This post was originally featured on HIStalk.
This blog post was inspired by a recent post by one of my favorite bloggers, Cadell Last. Last is a futurist who writes about biological and techno-cultural evolution. Like Steve Jobs, he looks backwards to connect the dots and tries to extrapolate.
Last only writes about human evolution at a macro scale, but meta-system transformations have been occurring within every industry vertical. It would be impossible to undergo meta-system change at the species level without analogous changes within the sub systems that humanity itself created.
Last identifies the following meta-system changes over the past few billion years of life on Earth. Below, I’ve listed analogous transformations in healthcare delivery since the inception of modern healthcare in the mid 1800s (modern = science based, not witchcraft based medicine).
I’m not going to delve into the first three meta-system changes up through federated regulation because they’re widely understood.
Healthcare in the US is just now entering the age of communication and self-awareness, and we’re struggling as we try to understand the new normal. We all know that robust interoperability is coming, albeit more slowly than many would have liked. Although some early ACOs aren’t doing so well, many of the pioneering ACOs are thriving. Why? Incentives matter.
Putting providers at risk creates meaningful changes. In order to make the right decisions, doctors need the right information at the right time. In time, every EHR will present cost information associated with every order on CPOE screens. At-risk models — which intrinsically foster cost awareness, coordination, and communication — are coming, no matter how loud certain individuals may scream.
Next up, we have the technological singularity, which will manifest in healthcare as IBM Watson-like technology (aka a recommendation engine). Lots of folks already love talking about IBM Watson for healthcare. It’s a novel, sexy, awesome concept and it will happen. Cleveland Clinic and others are already piloting Watson-derived technologies in a few avenues of care, primarily focused around primary care. Other even more powerful recommendation engines, such as Intelligent Artifacts, will expedite computerized automation of healthcare.
Recommendation engines will transform the role of the radiologist, then specialists, and then PCPs. Why that order?

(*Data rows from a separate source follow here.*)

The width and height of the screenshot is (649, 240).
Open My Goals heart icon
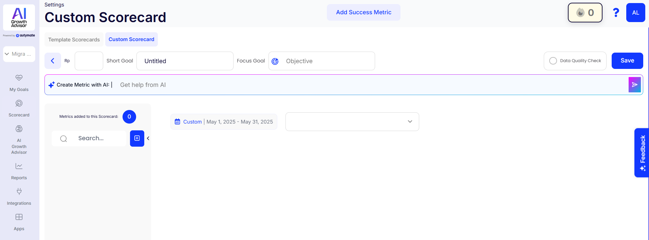[19, 78]
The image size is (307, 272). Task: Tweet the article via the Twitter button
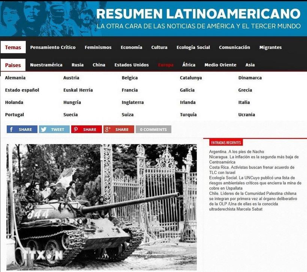click(x=54, y=129)
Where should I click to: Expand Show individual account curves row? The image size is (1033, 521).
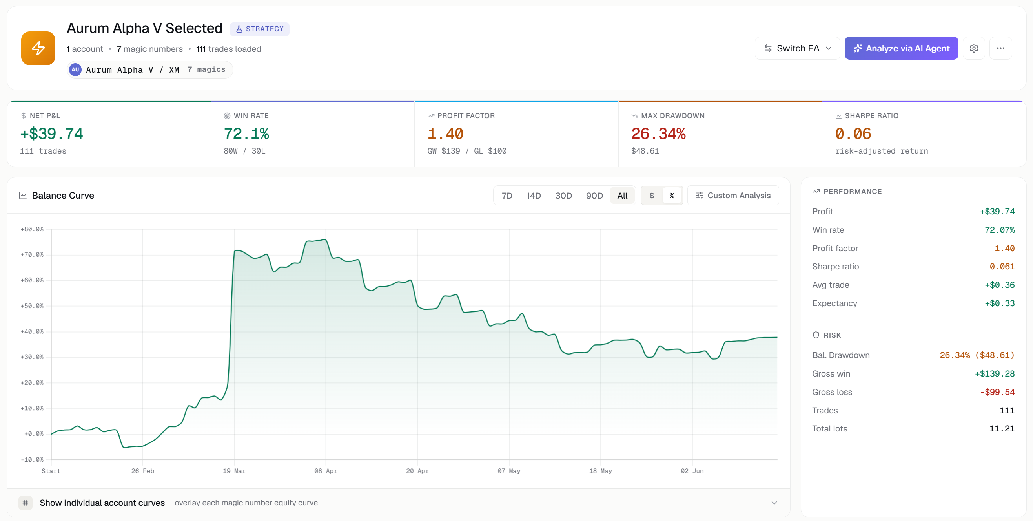[398, 503]
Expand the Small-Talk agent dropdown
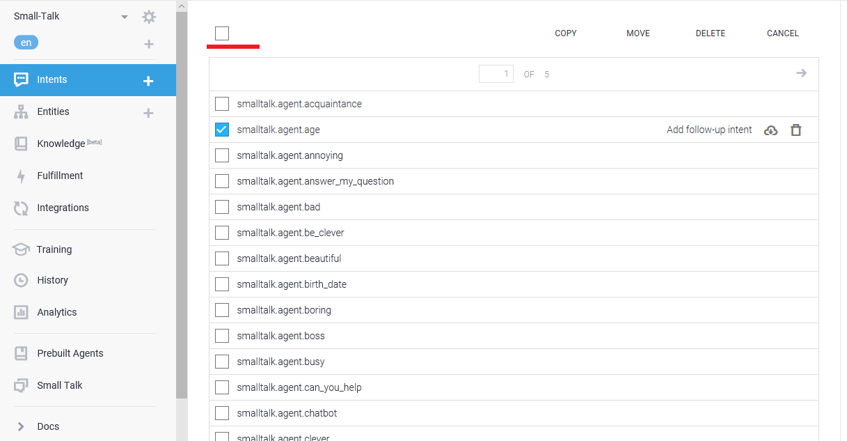Screen dimensions: 847x441 125,17
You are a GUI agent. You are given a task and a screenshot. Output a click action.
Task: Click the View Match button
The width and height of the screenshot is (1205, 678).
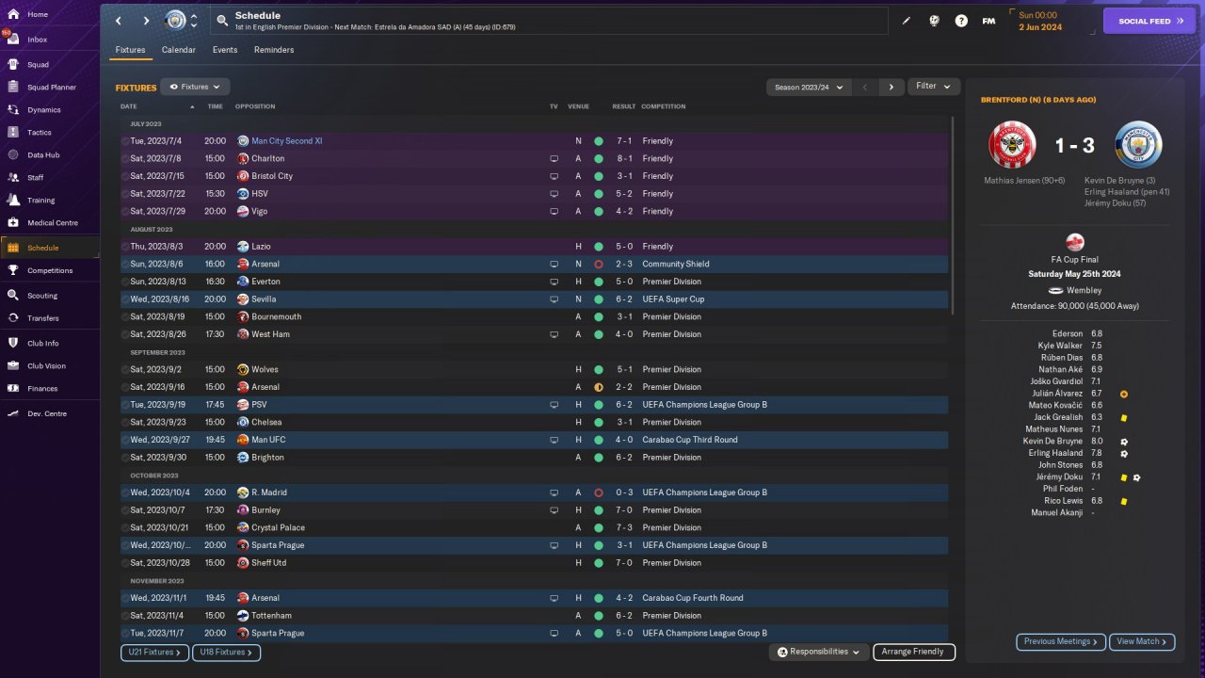1143,641
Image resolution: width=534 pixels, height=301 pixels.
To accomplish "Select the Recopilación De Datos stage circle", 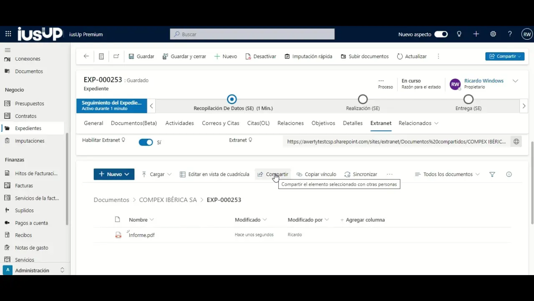I will (x=232, y=99).
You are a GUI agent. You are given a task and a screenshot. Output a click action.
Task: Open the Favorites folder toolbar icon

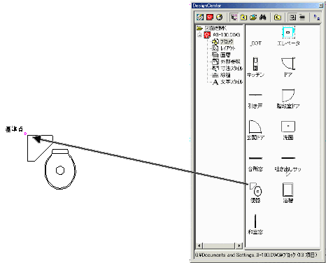click(243, 17)
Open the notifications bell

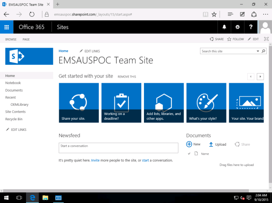tap(224, 27)
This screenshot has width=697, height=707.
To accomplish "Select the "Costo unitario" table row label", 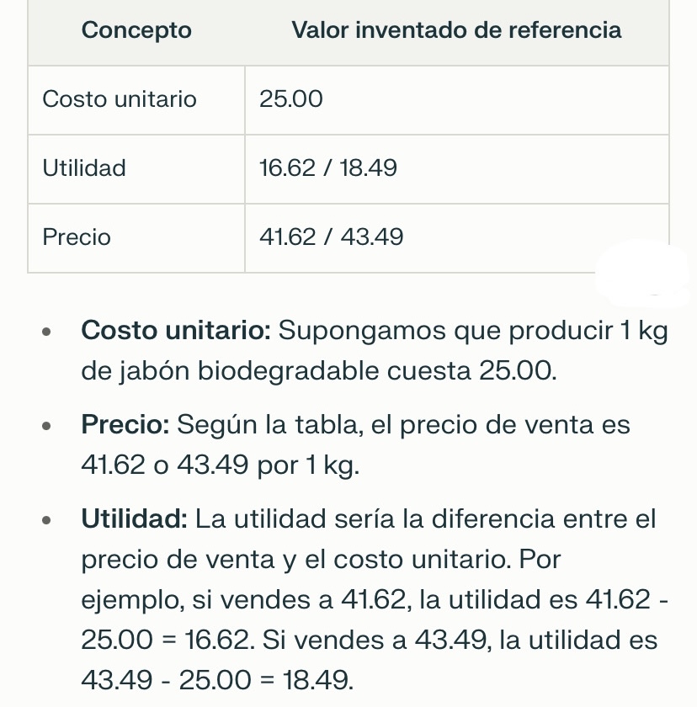I will pyautogui.click(x=120, y=99).
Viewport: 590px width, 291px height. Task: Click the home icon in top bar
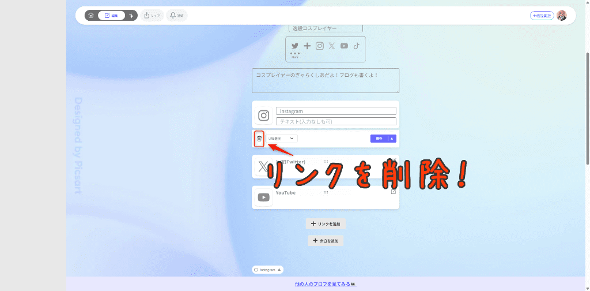point(91,16)
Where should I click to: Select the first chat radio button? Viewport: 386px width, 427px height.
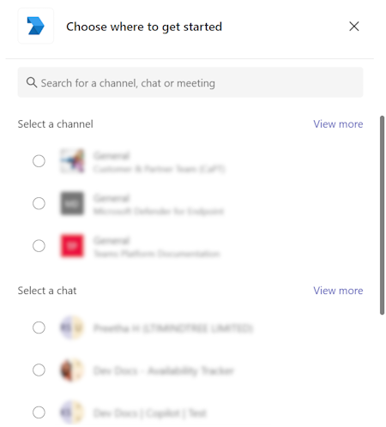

Radiology will indubitably be the first because recommendation engines can simply match patterns in large numbers of images (which provide large volumes of precise with little human variability) and patient medical history against ICD codes. The bulk of the data being is analyzed is generated by instruments, not humans, which means the data is standardized, which means that conclusions from it can be drawn more quickly. Specialists will be next because the scope of what they do is inherently less than that of PCPs. As such, the recommendation engines can tap into more focused, less error-prone data sets to provide more accurate diagnostics more quickly. PCPs will be last.
As recommendation engines power an increasingly larger percentage of diagnostics, that begs the question, what will doctors do? Radiologists don’t have many options except to turn to interventional radiology, but that’s obviously not a tenable solution for every radiologist. I don’t have a clue what thousands of laid off radiologists will do with themselves. Specialists and PCPs won’t go away, but their roles will change dramatically. Computer-based diagnostics will in time power at least 80 percent of diagnostics in the long run.
There will still be opportunities for physicians to discern complicated diagnoses, but most of the rest will devolve into clinical mechanics who perform large volumes in-office procedures at low margins. The line separating providers and mid-levels will blur. Physician assistants and nurse practitioners are diagnosing and treating an increasing number of diagnoses, and doctors are competing in a guaranteed-to-lose battle against computer-based diagnostics. And eventually with enough data, recommendation engines could even power robots to perform automated procedures.
And lastly, we have the transition to the global, connected brain. In healthcare terms, that will manifest as mass-scale quantified self and quantified civilization. When it’s cheap and easy enough to record one’s own data all the time, people will. Many will hesitate to quantify themselves at first, but the youth and the 133 million Americans with chronic conditions will lead the way.
As we collect more data about our bodies and our surroundings, we’ll develop far deeper understandings of causality, spread, and manifestation of every disease and symptom known to mankind. Once we have that data, we’ll crunch it every which way with superb analytics tools and tie the recommendations back into decision making processes.
Although I don’t find the global brain prediction to be particularly controversial (unlike the demise of the modern physician), I’m sure many might disagree with this vision based on the current state of quantified self and efficacy of most analytics technologies in healthcare. To them, I posit the Larry Page response: exponential growth. The human mind is inherently bounded by linear thought processes.
There’s an overarching theme across all of the transitions noted above: connectivity. Everything that I’ve outlined above is predicated on ubiquitous, cheap, fast Internet connectivity. Everyone must be connected and we must all share data freely. Your data will help diagnose and treat every other human, and the same is true of everyone else relative to you. Please support and participate in Fred Trotter’s Notice of Privacy Practices revision.